Should I be contributing to my pension via my Limited Company?

If you’re a director of a limited company, you can contribute pre-taxed company income to your pension pot.
An employer contribution counts as an allowable business expense, meaning your company will also receive tax relief against corporation tax which has now risen to as much as 25%!

How much can my company contribute to my pension as a company director?

 Unlike personal contributions, there’s no limit on what the company can pay into your pension and obtain tax relief, providing it meets HMRC’s ‘wholly and exclusively’ test (HMRC deems the employer pension contribution to be wholly and exclusively for the employer’s trade or profession).

Employer contributions count towards your annual allowance, which is currently £60,000 (this rose on 6 April 2023), while tax relief is only available on up to 100% of your earnings.

If you have a larger amount you’d like to contribute, you may be able to benefit from the ‘carry forward’ rule. This lets you use annual allowances that haven’t been used over the previous three tax years as long as you’ve been a part of a registered pension scheme during this time.

Meaning, if you haven’t used your total allowance over the last three tax years, you can use the leftover amount to increase your contributions.

How much tax could I save by contributing to my pension via my limited company?

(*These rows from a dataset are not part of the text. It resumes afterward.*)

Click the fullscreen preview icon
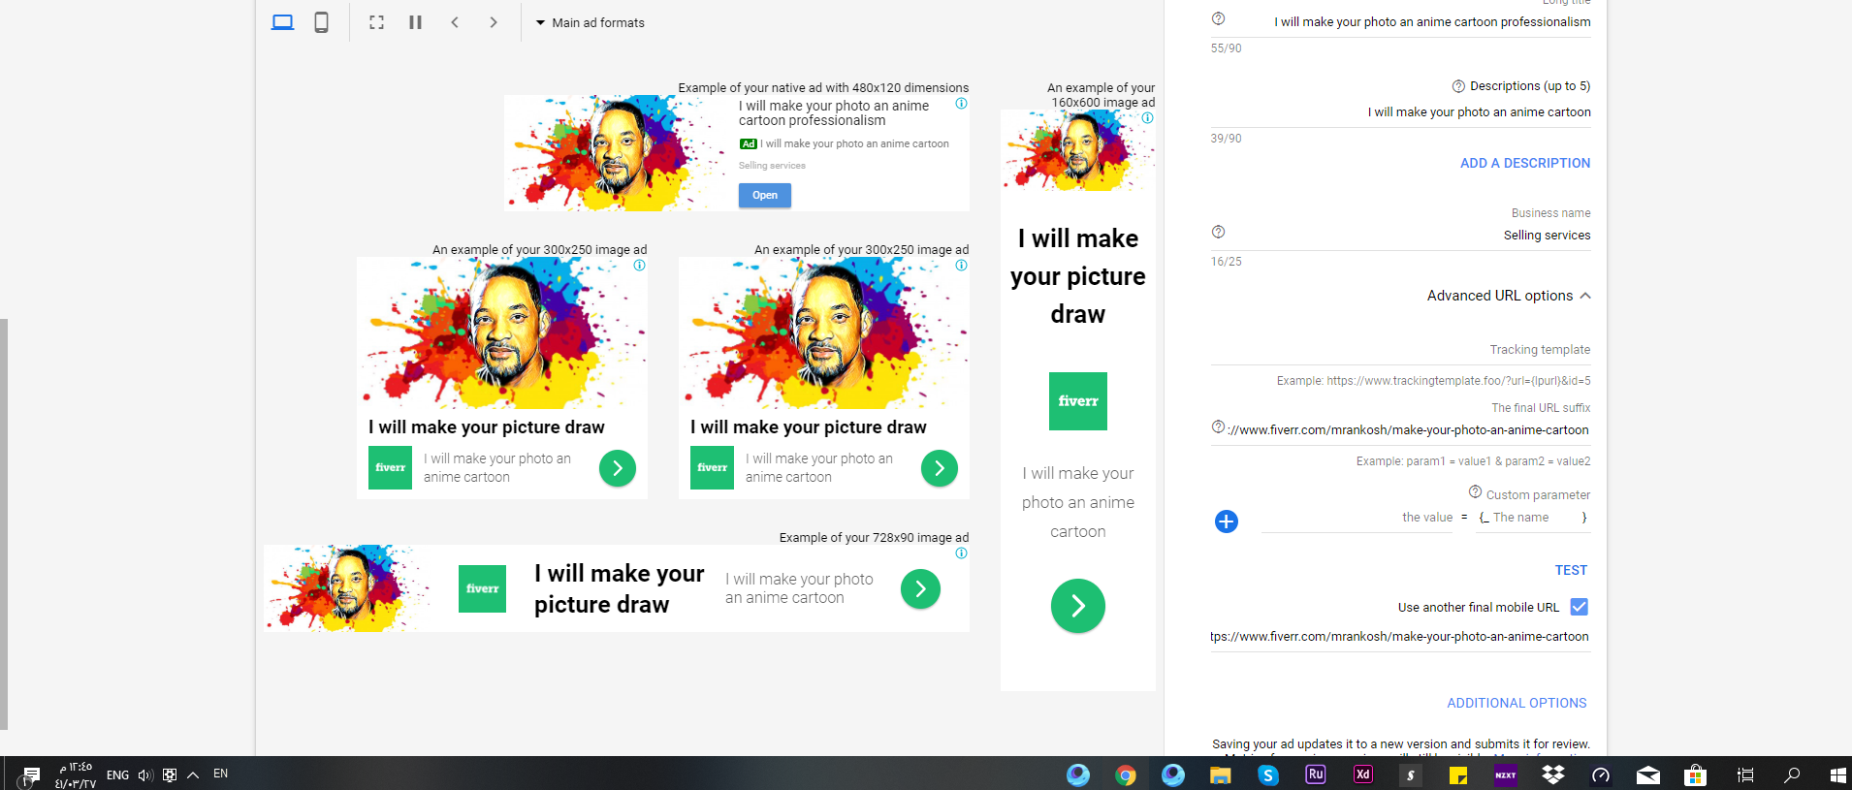The width and height of the screenshot is (1852, 790). point(376,22)
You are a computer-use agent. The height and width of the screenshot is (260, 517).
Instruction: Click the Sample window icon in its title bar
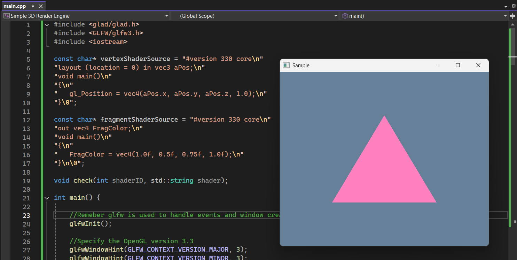point(287,65)
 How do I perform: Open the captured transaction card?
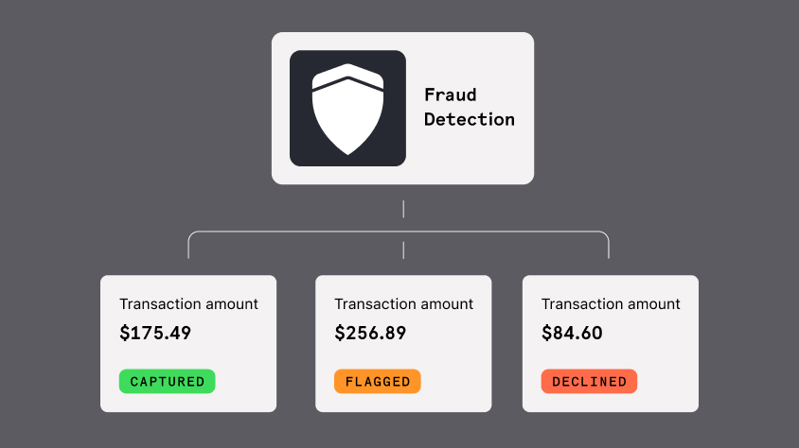[188, 344]
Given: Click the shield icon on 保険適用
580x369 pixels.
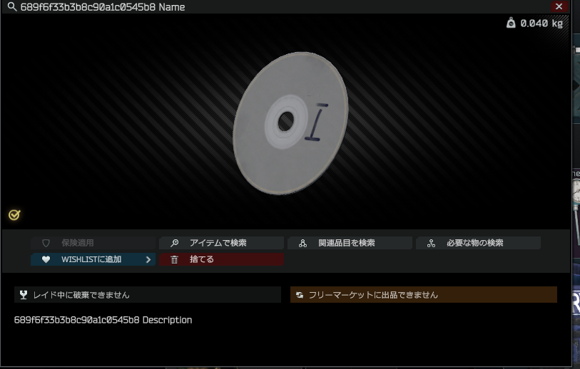Looking at the screenshot, I should [x=46, y=243].
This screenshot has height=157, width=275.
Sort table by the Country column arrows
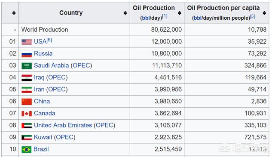pyautogui.click(x=125, y=13)
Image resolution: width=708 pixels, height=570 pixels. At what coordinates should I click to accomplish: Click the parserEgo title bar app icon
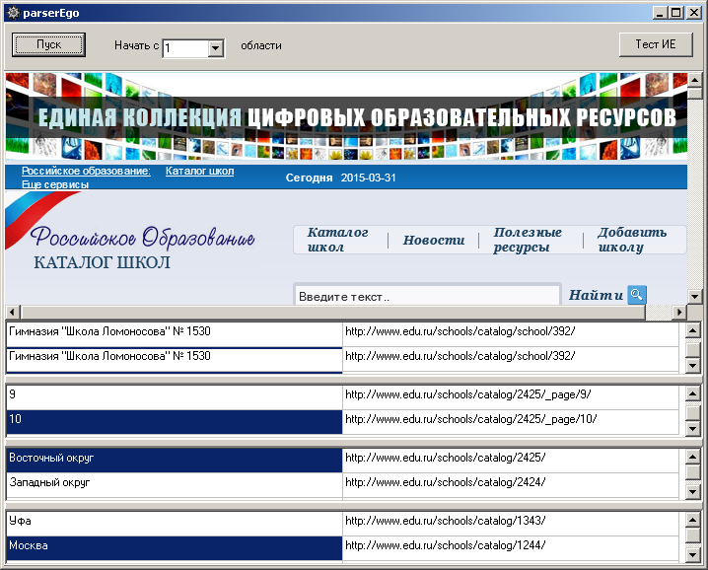click(x=14, y=13)
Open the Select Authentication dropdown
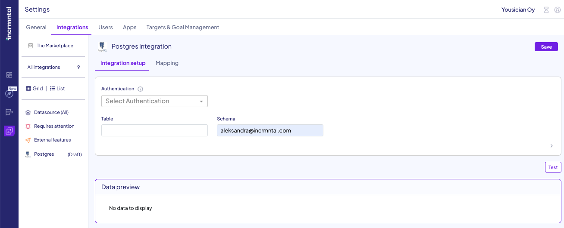The image size is (564, 228). tap(154, 101)
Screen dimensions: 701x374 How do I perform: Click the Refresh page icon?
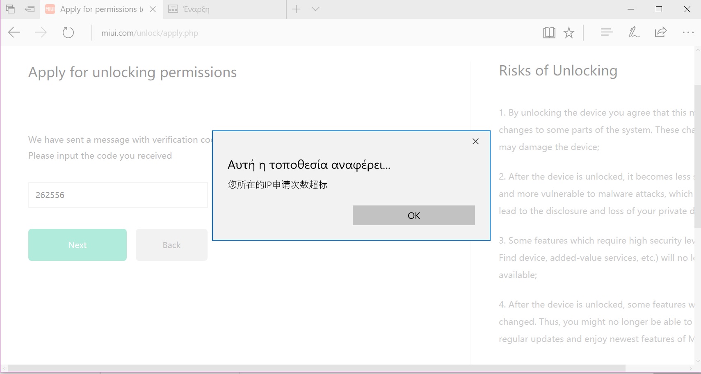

 A company director can personally contribute £60,000 or 100% UK earnings. Tax relief will only be given in the tax year the contribution is paid and will be restricted to the higher of £3,600 or 100% of relevant UK earnings.

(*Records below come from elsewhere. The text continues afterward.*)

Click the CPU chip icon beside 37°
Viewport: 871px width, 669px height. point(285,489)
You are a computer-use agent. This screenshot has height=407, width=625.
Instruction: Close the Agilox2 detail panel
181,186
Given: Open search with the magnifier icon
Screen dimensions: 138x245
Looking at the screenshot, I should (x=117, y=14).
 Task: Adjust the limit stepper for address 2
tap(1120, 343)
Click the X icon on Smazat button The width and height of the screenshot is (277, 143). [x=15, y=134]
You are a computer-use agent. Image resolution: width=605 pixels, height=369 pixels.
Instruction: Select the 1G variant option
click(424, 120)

Relevant UK earnings means any one or more of the following types of income:

  • Employment Income (Wages, Bonus, Overtime, Commission)
  • Benefits in kind which are taxable
  • Statutory Sick Pay and Statutory Maternity Pay
  • Income from a UK/EEA Furnished Holiday Lettings (FHL) business

Further information can be found here: https://www.gov.uk/hmrc-internal-manuals/pensions-tax-manual/ptm044100#earnings

Depending on your earnings, you’ll receive tax relief at your highest marginal rate, either 20%, 40% or 45%.

For the 2023/24 tax year, the corporation tax rate is 25%.

If you’re a basic rate taxpayer, contributing £100 will only cost you £80 because the government will add £20.

As a higher rate taxpayer, a £100 contribution will only cost you £60 because the government will add £40, made up of £20 added immediately and £20 you’ll have to reclaim later via your tax return.

Another benefit is that employers don’t have to pay National Insurance on pension contributions.

The current National Insurance rate for Employers paying Class 1 NIC in 2023/24 is 13.8%, so by contributing directly into your pension through the Company rather than paying it as salary, you save up to 13.8%.

This may be more tax-efficient than personally making pension contributions, especially if you’re limited by how much you can pay into a company director pension personally because of the 100% of earnings rule.

Because of pension schemes’ complex nature, only you can decide which pension scheme is best for you and your situation, however, we recommend seeking  specialist advice from an independent financial adviser.